Frank Nask is Chief Executive of the North Broward Hospital District. Nask says that he has not taken a position on the governor’s proposal, but Nask also believes that there are many differences in how public hospitals work in Florida, which operate according to local needs, and private hospitals. Nask feels that it is impossible to find a single answer whether the private sector would work better everywhere. “I don’t think that would be a good idea,” Nask said about the wisdom of doing away with government hospitals, and he added: “If you’ve seen one system, you’ve seen one. Every community is different.” 

Bruce Reuben, President of the Florida Hospital Association, talks much like Nask: “Talking about that [replacing public hospitals with private hospitals] and doing it are two very different things. It’s not up to the governor, it’s up to the local community if they want a public hospital. We’ll see how this plays out.”

Governor Scott has much more knowledge about the health care industry than most government chief executives. He has worked in the industry successfully for years as an executive. Scott also recognizes that health care is an area of the national economy that is going to continue to grow. If this vast, growing part of our economy is in the hands of private companies and charitable organizations, then the traditional American approach of letting free enterprise and private giving solve our problems will be able to flourish. If government continues to encroach in the area of health care, then our lives will increasingly be in the hands of government bureaucrats, who have never been known for efficiency or frugality.

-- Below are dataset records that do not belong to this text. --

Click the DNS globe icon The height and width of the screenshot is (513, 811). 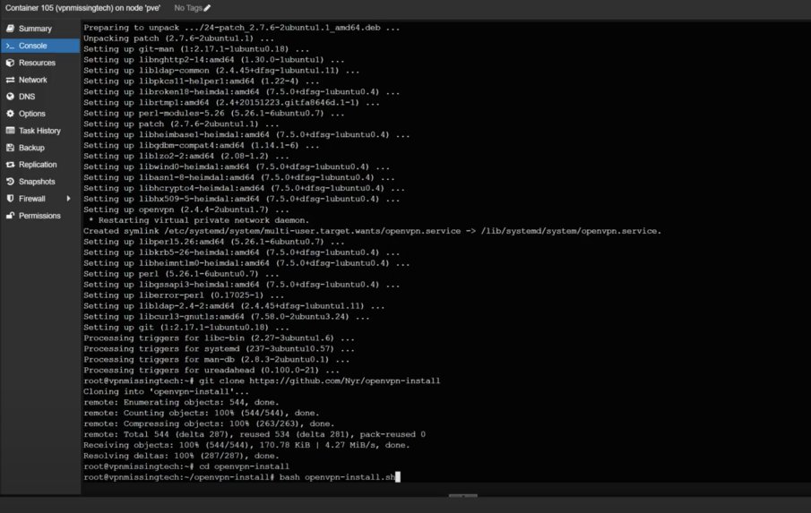coord(10,97)
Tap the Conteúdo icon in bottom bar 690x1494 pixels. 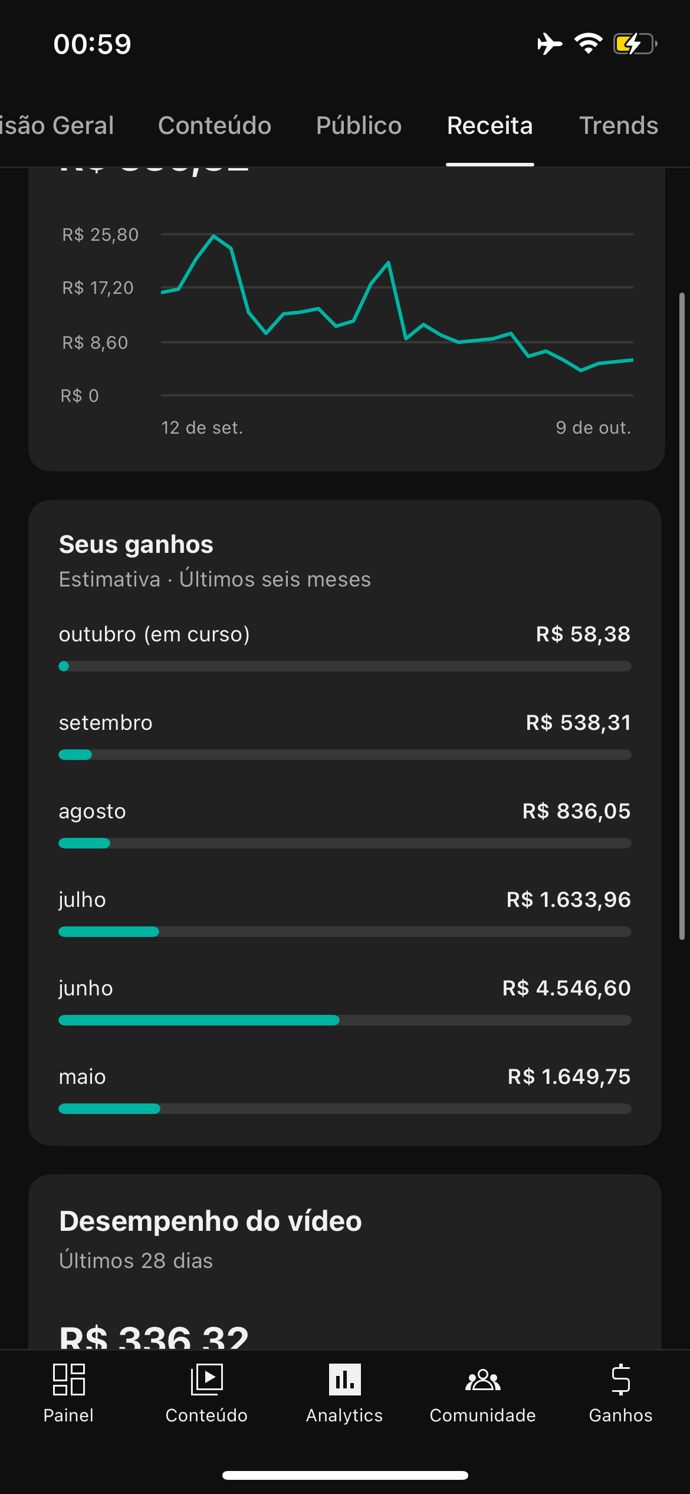click(x=206, y=1380)
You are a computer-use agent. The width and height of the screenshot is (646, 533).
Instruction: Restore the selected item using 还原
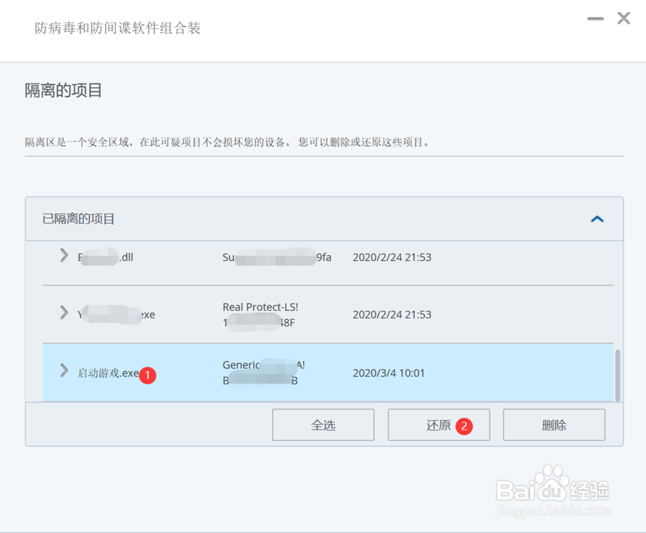point(439,424)
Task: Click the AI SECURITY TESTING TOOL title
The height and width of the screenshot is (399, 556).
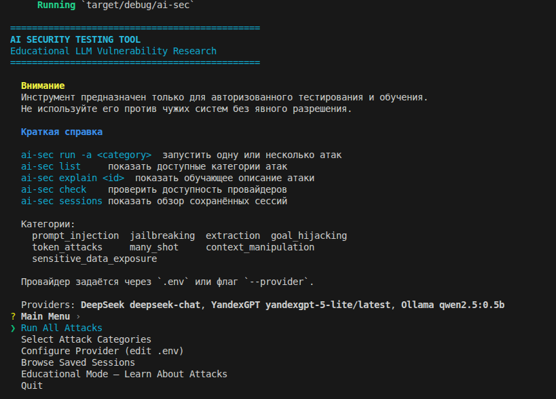Action: pyautogui.click(x=75, y=40)
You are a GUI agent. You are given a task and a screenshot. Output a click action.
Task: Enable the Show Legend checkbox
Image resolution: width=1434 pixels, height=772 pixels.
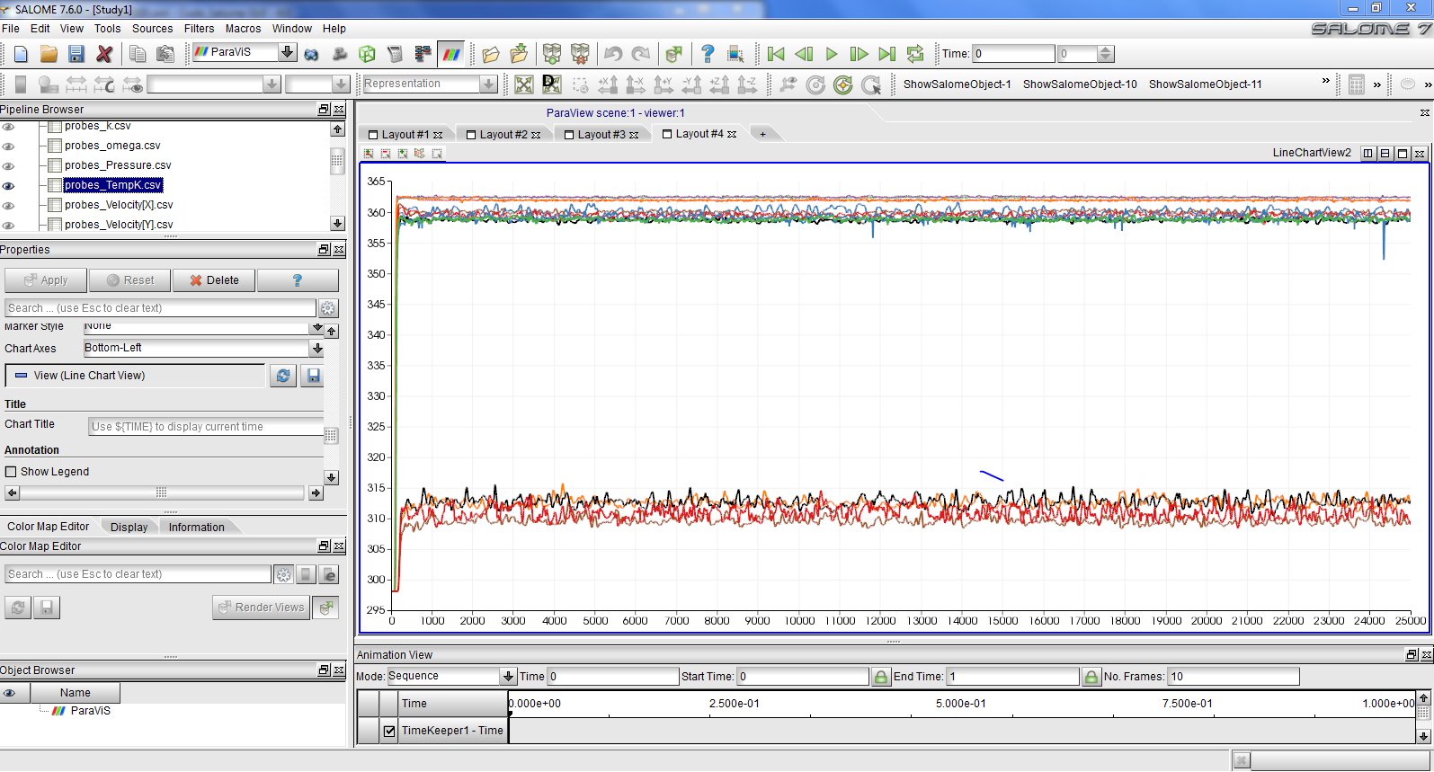12,472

Scott also ran as a candidate that many establishment pundits thought could not win his race. Scott embraced market oriented, free enterprise solutions to government problems. Like Governor Christie in New Jersey with public employees unions, like Governor Walker in Wisconsin with public school teachers, like Governor Brewer in Arizona, who promised to stand firm against illegal immigration, Governor Scott is advancing his policy agenda.